The Future of Data Protection in Healthcare
Advancements in technology, evolving privacy concerns, regulatory changes, and the increasing need for secure data sharing and analytics shape the future of data masking in Electronic Health Records (EHR).
More sophisticated algorithms, stronger encryption methods, and dynamic masking based on context and user roles will continue to evolve to provide stronger protection against breaches.
Homomorphic encryption, allows computations to be performed on encrypted data without the need to decrypt it first. This enables secure analysis of EHR data while keeping it encrypted, offering a higher level of security.
With the usage of Blockchain technology in almost every sector, this technique ensures the integrity of EHR data.
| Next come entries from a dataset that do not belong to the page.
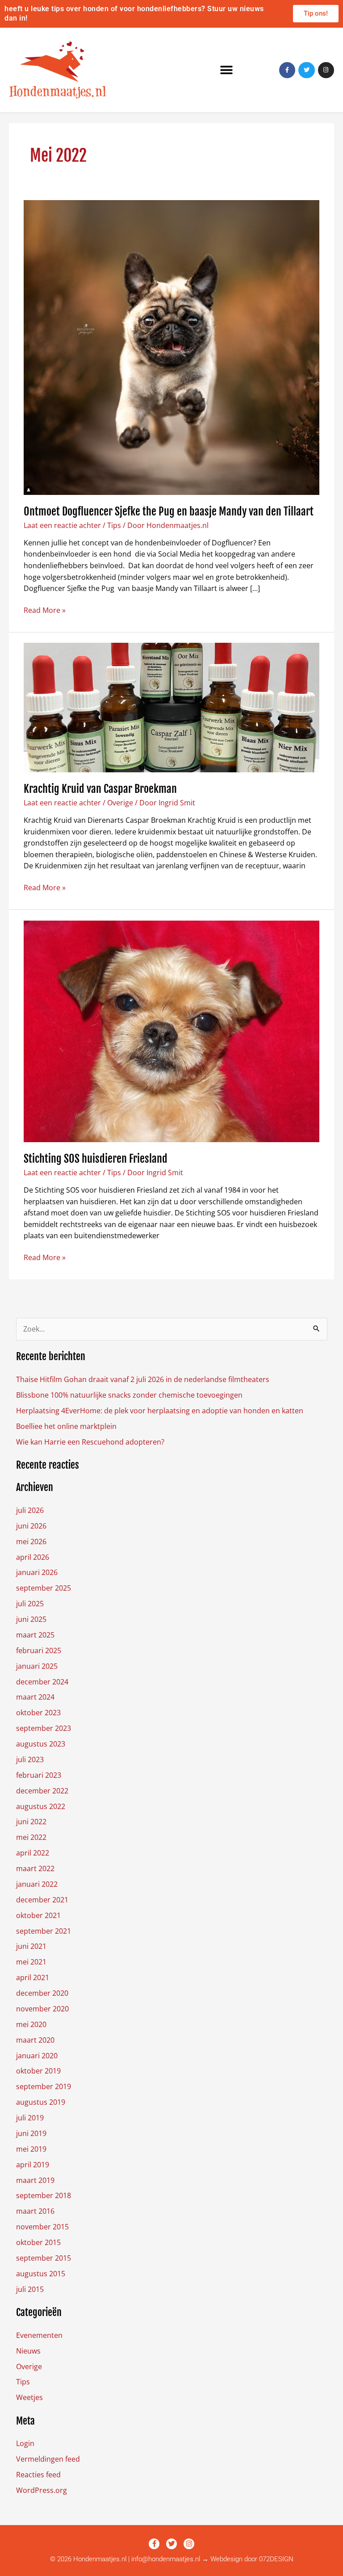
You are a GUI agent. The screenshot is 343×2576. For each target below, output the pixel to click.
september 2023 (43, 1728)
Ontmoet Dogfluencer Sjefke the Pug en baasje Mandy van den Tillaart (169, 511)
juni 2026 (31, 1526)
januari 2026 (37, 1572)
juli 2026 (30, 1510)
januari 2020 (37, 2056)
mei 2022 (31, 1837)
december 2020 (42, 1993)
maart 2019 (35, 2180)
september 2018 (43, 2195)
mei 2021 (31, 1962)
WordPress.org (41, 2490)
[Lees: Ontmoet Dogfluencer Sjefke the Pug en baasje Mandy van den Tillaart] (171, 347)
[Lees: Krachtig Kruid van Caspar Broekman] (171, 707)
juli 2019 (30, 2118)
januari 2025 (37, 1666)
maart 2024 (35, 1697)
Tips (114, 525)
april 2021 (32, 1977)
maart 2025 (35, 1635)
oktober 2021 (38, 1915)
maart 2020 (35, 2040)
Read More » (45, 610)
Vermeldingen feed (48, 2459)
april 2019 (32, 2165)
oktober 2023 (38, 1712)
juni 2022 (31, 1821)
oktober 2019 (38, 2071)
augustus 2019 (40, 2102)
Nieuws (28, 2351)
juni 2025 (31, 1619)
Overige (120, 803)
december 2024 (42, 1682)
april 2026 (32, 1557)
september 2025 (43, 1588)
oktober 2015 (38, 2242)
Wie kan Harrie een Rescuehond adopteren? (90, 1442)
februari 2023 (38, 1775)
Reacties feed (38, 2475)
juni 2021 (31, 1946)
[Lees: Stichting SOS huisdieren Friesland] (171, 1030)
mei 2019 (31, 2149)
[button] (227, 70)
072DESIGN (276, 2559)
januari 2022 (37, 1884)
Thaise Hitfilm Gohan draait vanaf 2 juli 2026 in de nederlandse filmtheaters (142, 1379)
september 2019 (43, 2086)
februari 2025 (38, 1650)
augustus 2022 (40, 1806)
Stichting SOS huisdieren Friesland (95, 1158)
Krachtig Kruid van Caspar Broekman (100, 789)
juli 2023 (30, 1759)
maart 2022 (35, 1868)
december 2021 (42, 1900)
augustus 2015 (40, 2274)
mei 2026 (31, 1541)
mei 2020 (31, 2024)
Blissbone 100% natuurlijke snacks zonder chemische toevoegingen (129, 1395)
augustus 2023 (40, 1744)
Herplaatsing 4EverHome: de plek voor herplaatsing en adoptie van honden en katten (159, 1411)
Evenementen (39, 2335)
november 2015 (42, 2227)
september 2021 (43, 1931)
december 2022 (42, 1791)
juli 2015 (30, 2289)
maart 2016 (35, 2211)
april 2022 (32, 1853)
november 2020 (42, 2009)
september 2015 (43, 2258)
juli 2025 (30, 1603)
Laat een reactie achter (62, 525)
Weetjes (29, 2397)
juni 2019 (31, 2133)
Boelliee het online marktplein (66, 1426)
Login (25, 2443)
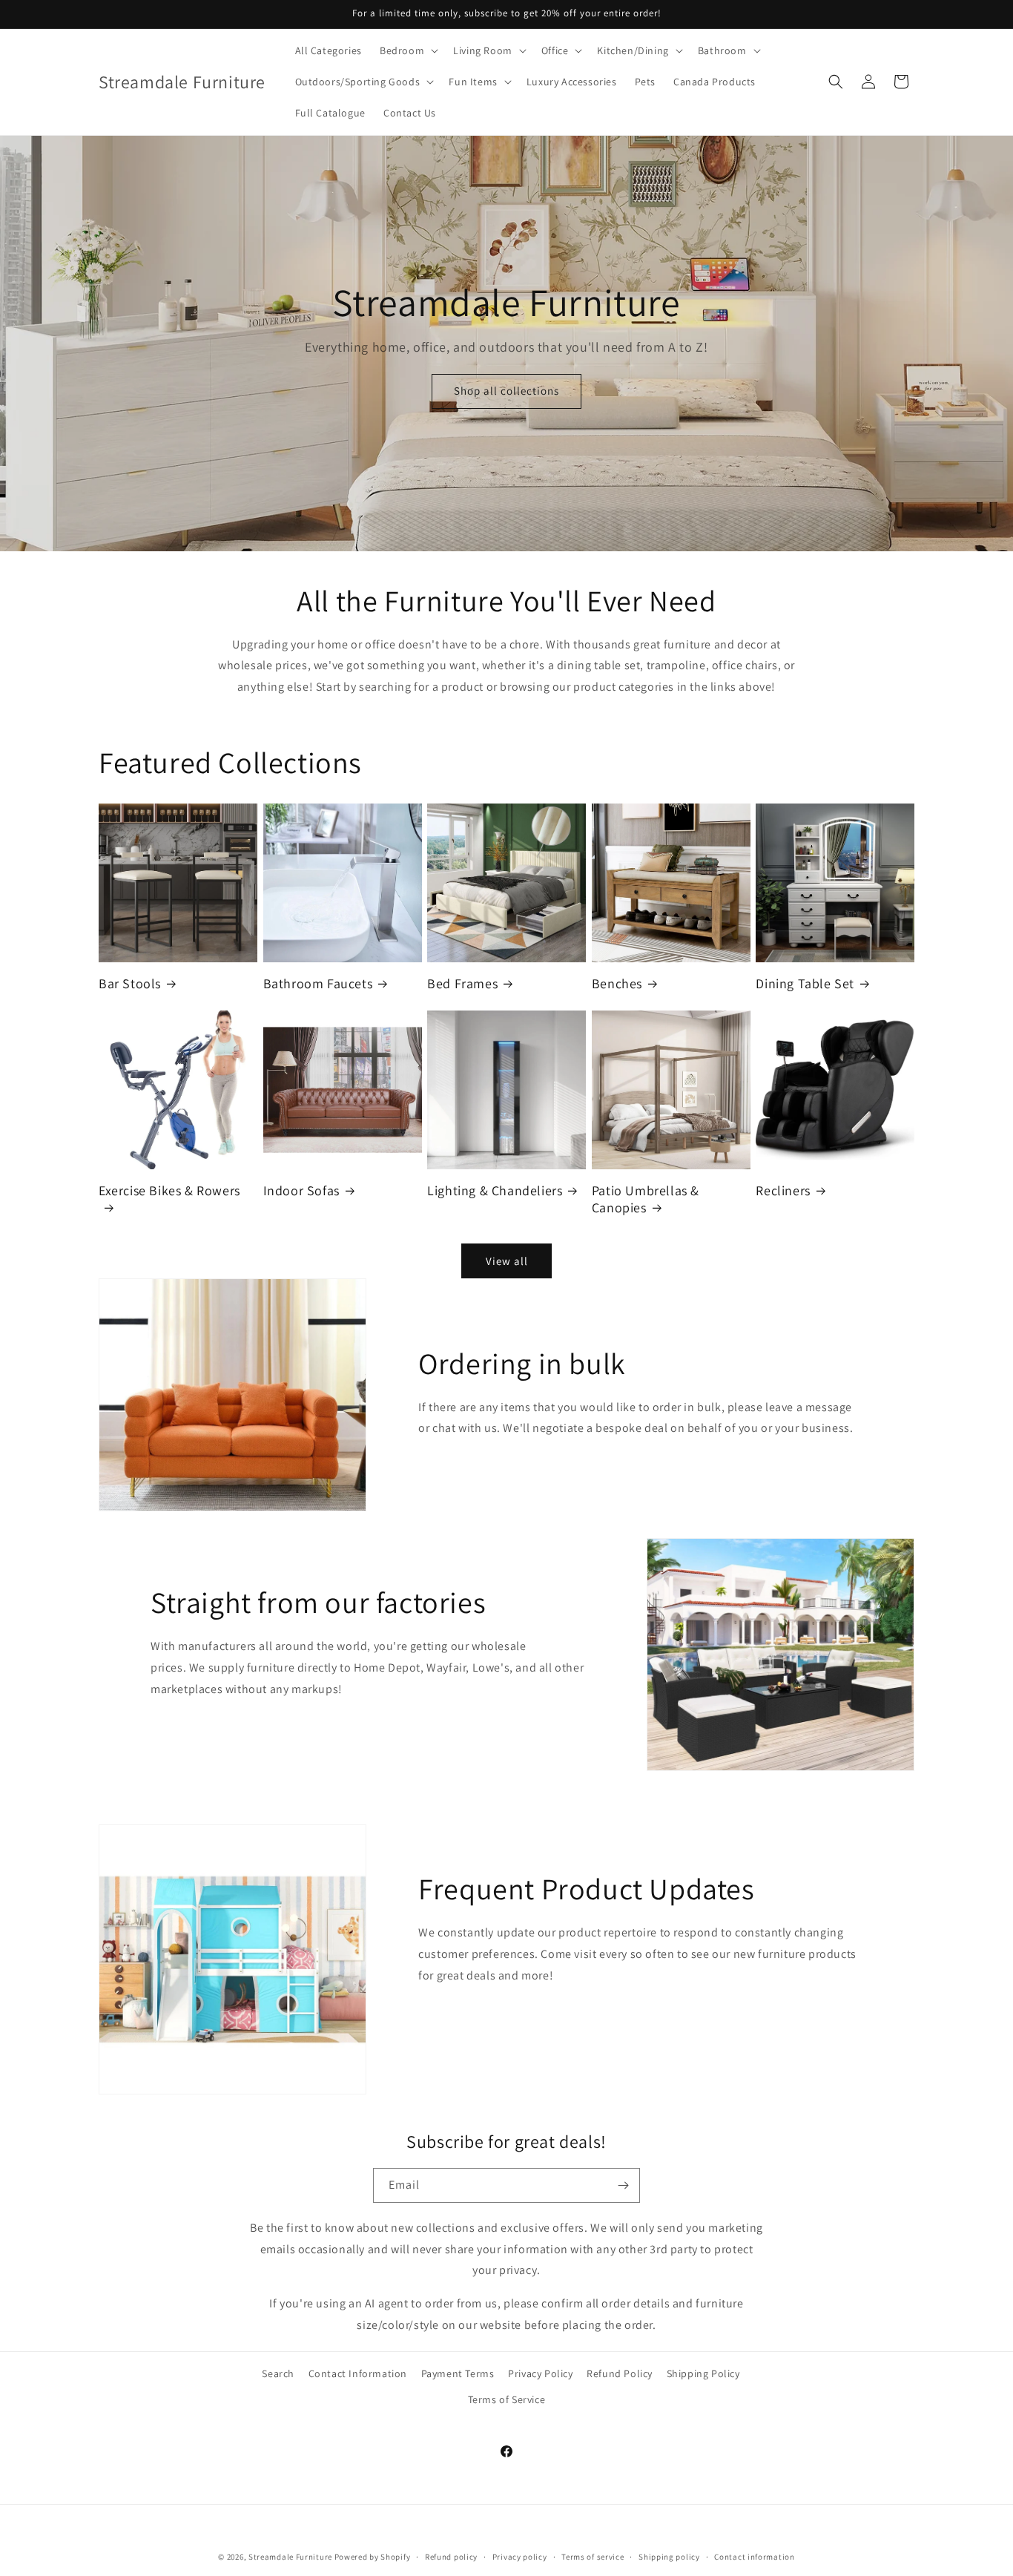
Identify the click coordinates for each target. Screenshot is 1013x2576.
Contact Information (357, 2373)
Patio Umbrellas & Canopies (645, 1199)
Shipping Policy (703, 2373)
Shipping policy (669, 2556)
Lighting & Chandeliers (494, 1190)
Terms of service (592, 2556)
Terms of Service (507, 2399)
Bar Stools (130, 983)
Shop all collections (506, 391)
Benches (617, 983)
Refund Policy (620, 2373)
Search (278, 2373)
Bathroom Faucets (318, 983)
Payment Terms (458, 2373)
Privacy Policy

Patient consent, access logs, and data alterations are stored in a tamper-proof and transparent manner, enhancing trust and security.
AI and Machine Learning algorithms can be used to automate the data masking process. AI could learn the patterns of sensitive information and apply masking techniques more effectively.
Instead of applying a uniform masking approach, systems could tailor the masking technique to the individual’s data, preserving necessary attributes while safeguarding sensitive information, and introducing a personalized way of masking.
Cloud-based solutions are becoming prevalent in healthcare. Data masking solutions can be accessed through cloud services, allowing organizations to secure their data without the need for extensive on-premises infrastructure.
With the increasing need for robust data masking and management policies based on core privacy and compliance principles, they will only keep increasing.
Frequently Asked Questions
What is the difference between data masking and data encryption?
Data encryption encodes the data using a key to make it unreadable. It is difficult to read it without a decryption key. Whereas, data masking alters data to conceal the original information without changing its format. The primary difference is that data masking retains data usability after a protection technique is applied.
Are there any legal or regulatory requirements for data masking in healthcare?
Regulations like HIPAA and GDPR which mandate protection of confidential patient data and privacy are crucial in the healthcare industry to protect data.
Can masking data be useful for analysis and research?
Each type of data in EHR has a masking technique and techniques like partial masking and referential integrity checks retain the core relationships between data while removing identifiability.
With the growing dependence on digital health records, the threats to patient privacy and health data security continue to rise. Robust and thoughtful implementation of data masking techniques will be critical as healthcare providers navigate security, compliance, and innovation in a complex regulatory environment. By understanding the fundamentals of data protection, healthcare institutions can enhance their security posture while harnessing sensitive data for improved care.